Start of STUDY MATERIAL
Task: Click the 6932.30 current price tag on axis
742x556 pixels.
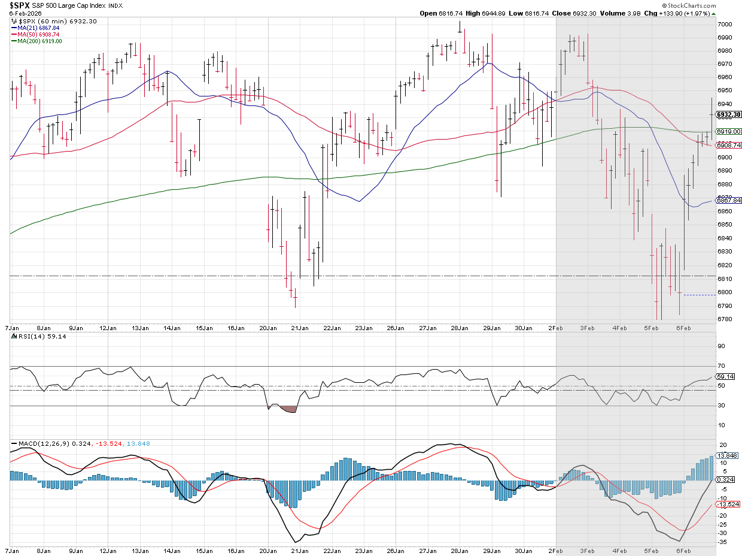Action: pos(729,114)
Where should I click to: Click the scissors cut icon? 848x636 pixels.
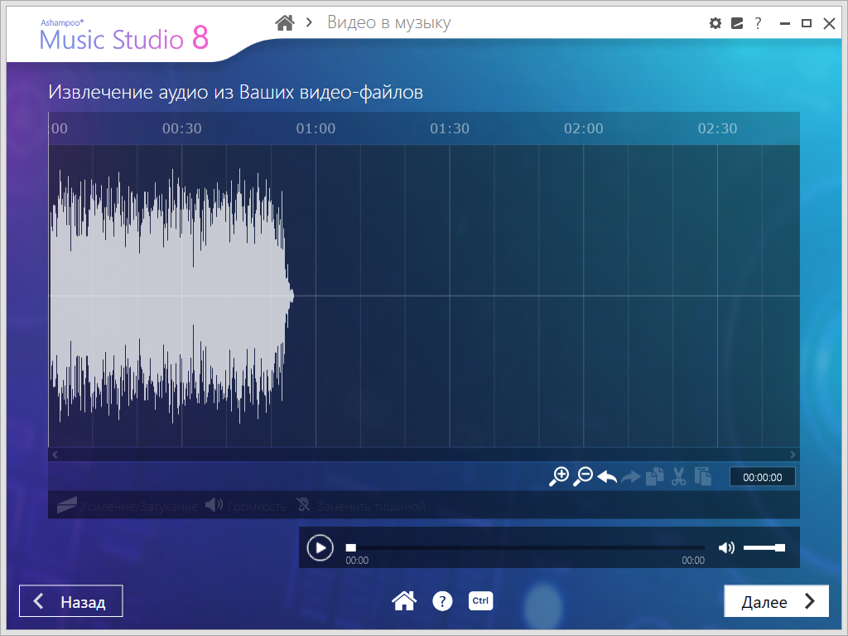coord(679,477)
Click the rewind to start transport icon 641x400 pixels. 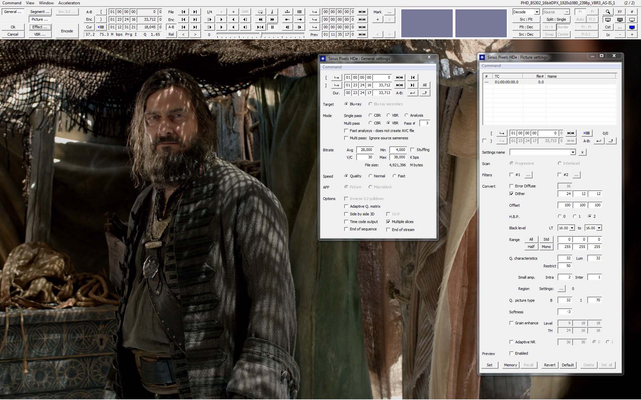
End of STUDY MATERIAL
■ WHAT TO PRODUCE: The entries above are to be printed again word for word, with every picture removed.

■ ANSWER BELOW:
Task: Click the 6932.30 current price tag on axis
742x556 pixels.
Action: pos(729,114)
Where should I click to: Click the scissors cut icon? 848x636 pixels.
coord(679,477)
Click the rewind to start transport icon 641x400 pixels. 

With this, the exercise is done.